Streit um Attestpflicht ab erstem Krankheitstag
Ein weiterer Streitpunkt des Koalitionsprogramms ist die Regelung, dass Arbeitnehmer bereits am ersten Krankheitstag ein ärztliches Attest vorlegen müssen. Ärzteverbände warnen vor Terminchaos, Ansteckungsgefahr und Überlastung des Gesundheitssystems. Quoos findet eine härtere Gangart gegen „potenzielle Blaumacher“ richtig, warnt aber vor Chaos. Kanzler Merz sagte bei Maybrit Illner: „Sie müssen nicht am ersten Tag in die Arztpraxis. Sie müssen vom ersten Tag eine Arbeitsunfähigkeitsbescheinigung haben.“
Berliner Umfrage: CDU nur auf Platz 4
In Berlin ist die regierende CDU geschockt: Laut einer Infratest/dimap-Umfrage liegt sie mit 17 Prozent nur auf Platz 4 – hinter Linken (20), Grünen (19) und AfD (18). SPD (13), FDP (3) und BSW (3) schneiden noch schlechter ab. Der Regierende Bürgermeister nimmt die Umfrage und das Erstarken der extremen Ränder ernst: „Der Wahlkampf ist mit dem heutigen Tag ein anderer.“
USA zum 250. Geburtstag: Joschka Fischer sieht Leuchtturm der Demokratie erlöschen
Zum 250. Unabhängigkeitstag der USA am 4. Juli äußert sich Ex-Außenminister Joschka Fischer pessimistisch: „Die USA fallen aus als Leuchtturm der Demokratie weltweit.

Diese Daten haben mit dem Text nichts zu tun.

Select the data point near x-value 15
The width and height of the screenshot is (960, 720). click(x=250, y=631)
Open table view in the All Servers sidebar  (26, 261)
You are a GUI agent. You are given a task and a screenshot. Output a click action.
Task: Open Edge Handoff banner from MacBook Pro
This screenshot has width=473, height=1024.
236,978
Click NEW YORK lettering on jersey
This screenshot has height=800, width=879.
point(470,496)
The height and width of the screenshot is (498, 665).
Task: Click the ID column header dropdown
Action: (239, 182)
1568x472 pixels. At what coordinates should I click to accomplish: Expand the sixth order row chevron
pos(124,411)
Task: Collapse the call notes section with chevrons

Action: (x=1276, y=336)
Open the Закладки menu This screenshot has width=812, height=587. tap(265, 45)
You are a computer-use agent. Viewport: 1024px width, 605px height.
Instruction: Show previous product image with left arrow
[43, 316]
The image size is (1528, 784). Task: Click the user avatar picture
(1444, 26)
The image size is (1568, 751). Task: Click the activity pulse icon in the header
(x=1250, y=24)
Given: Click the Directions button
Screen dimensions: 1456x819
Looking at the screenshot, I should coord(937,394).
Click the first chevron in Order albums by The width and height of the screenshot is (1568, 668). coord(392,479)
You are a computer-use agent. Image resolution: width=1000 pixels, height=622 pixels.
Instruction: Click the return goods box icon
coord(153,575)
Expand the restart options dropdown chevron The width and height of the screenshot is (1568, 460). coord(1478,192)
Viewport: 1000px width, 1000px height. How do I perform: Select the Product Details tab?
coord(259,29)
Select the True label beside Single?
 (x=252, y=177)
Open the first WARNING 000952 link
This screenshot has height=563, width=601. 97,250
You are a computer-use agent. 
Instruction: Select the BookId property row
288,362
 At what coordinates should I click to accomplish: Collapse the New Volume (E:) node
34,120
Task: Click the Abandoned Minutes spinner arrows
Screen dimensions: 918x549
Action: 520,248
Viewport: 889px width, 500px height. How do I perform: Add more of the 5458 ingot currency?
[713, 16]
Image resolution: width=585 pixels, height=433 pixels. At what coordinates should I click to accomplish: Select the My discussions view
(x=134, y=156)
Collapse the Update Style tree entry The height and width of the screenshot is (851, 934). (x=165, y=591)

Sie haben eine lange, schwierige innenpolitische Auseinandersetzung vor sich. Sie werden Schwierigkeiten haben, mit China mitzuhalten. Und sie sind weg als Sicherheitsgarant der Weltordnung. Wir werden eine völlig andere Welt erleben.“ Quoos reist privat mit der Familie in die USA, um seinen Kindern zu zeigen, dass das Land mehr ist als Donald Trump, MAGA und Epstein.